Reforma Tributária: novas regras entram em vigor e Confaz evita impacto sobre incentivos de ICMS
- Canedo Costa Pereira Alabarce

- 2 de abr.
- 2 min de leitura
A entrada em vigor das novas regras tributárias previstas na Lei Complementar nº 224/2025 marca mais um capítulo relevante na transição da Reforma Tributária no Brasil.
A partir de abril de 2026, passam a valer mudanças que impactam diretamente a carga tributária de diferentes setores, ao mesmo tempo em que medidas recentes buscam evitar efeitos colaterais relevantes no sistema.
Entre os principais pontos, destacam-se o novo regime da Contribuição Social sobre o Lucro Líquido (CSLL) para instituições financeiras e a redução linear de 10% em benefícios fiscais federais.
O que muda na prática
A nova legislação promove um aumento escalonado da CSLL, com alíquotas diferenciadas conforme o tipo de instituição.
Bancos passam a ser tributados à alíquota de 20%, enquanto fintechs e instituições de pagamento terão aumento progressivo, partindo de 12% e podendo chegar a 15% até 2028.
Além disso, a redução de 10% nos benefícios fiscais federais atinge diferentes tributos e regimes, incluindo PIS, Cofins, IRPJ e IPI, impactando diretamente custos operacionais de diversos setores.
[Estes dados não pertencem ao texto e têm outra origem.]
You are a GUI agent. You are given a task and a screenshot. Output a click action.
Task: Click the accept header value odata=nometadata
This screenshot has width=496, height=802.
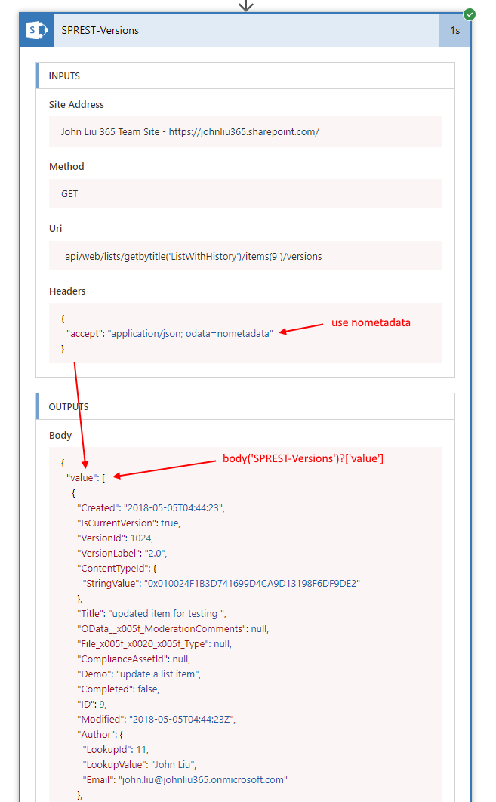(x=191, y=333)
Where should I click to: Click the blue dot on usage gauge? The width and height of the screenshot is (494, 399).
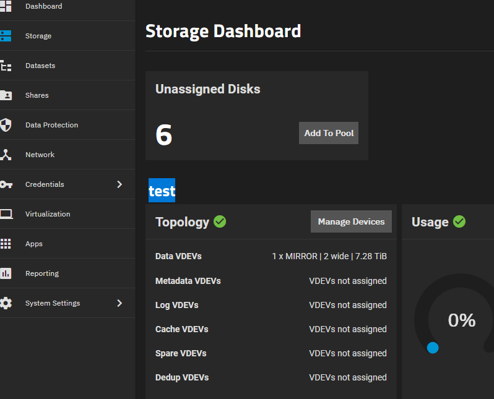433,348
Um exemplo prático é o transporte público, que deixa de contar com isenções relevantes e tende a enfrentar aumento de custos, com possíveis reflexos tarifários e necessidade de reequilíbrio contratual.
O risco de efeito colateral
A redução dos benefícios federais gerou uma preocupação importante no mercado: o possível impacto indireto sobre incentivos de ICMS concedidos pelos Estados.
Isso porque diversos benefícios estaduais estão condicionados à existência de incentivos fiscais federais. Com a redução desses incentivos, havia o risco de perda automática, e antecipada, das subvenções de ICMS.
Esse cenário poderia gerar aumento abrupto da carga tributária para empresas, além de insegurança jurídica em contratos e planejamentos tributários.
A resposta do Confaz
Diante desse risco, o Conselho Nacional de Política Fazendária (Confaz) publicou convênio permitindo que os Estados mantenham os incentivos de ICMS, mesmo com a redução dos benefícios federais.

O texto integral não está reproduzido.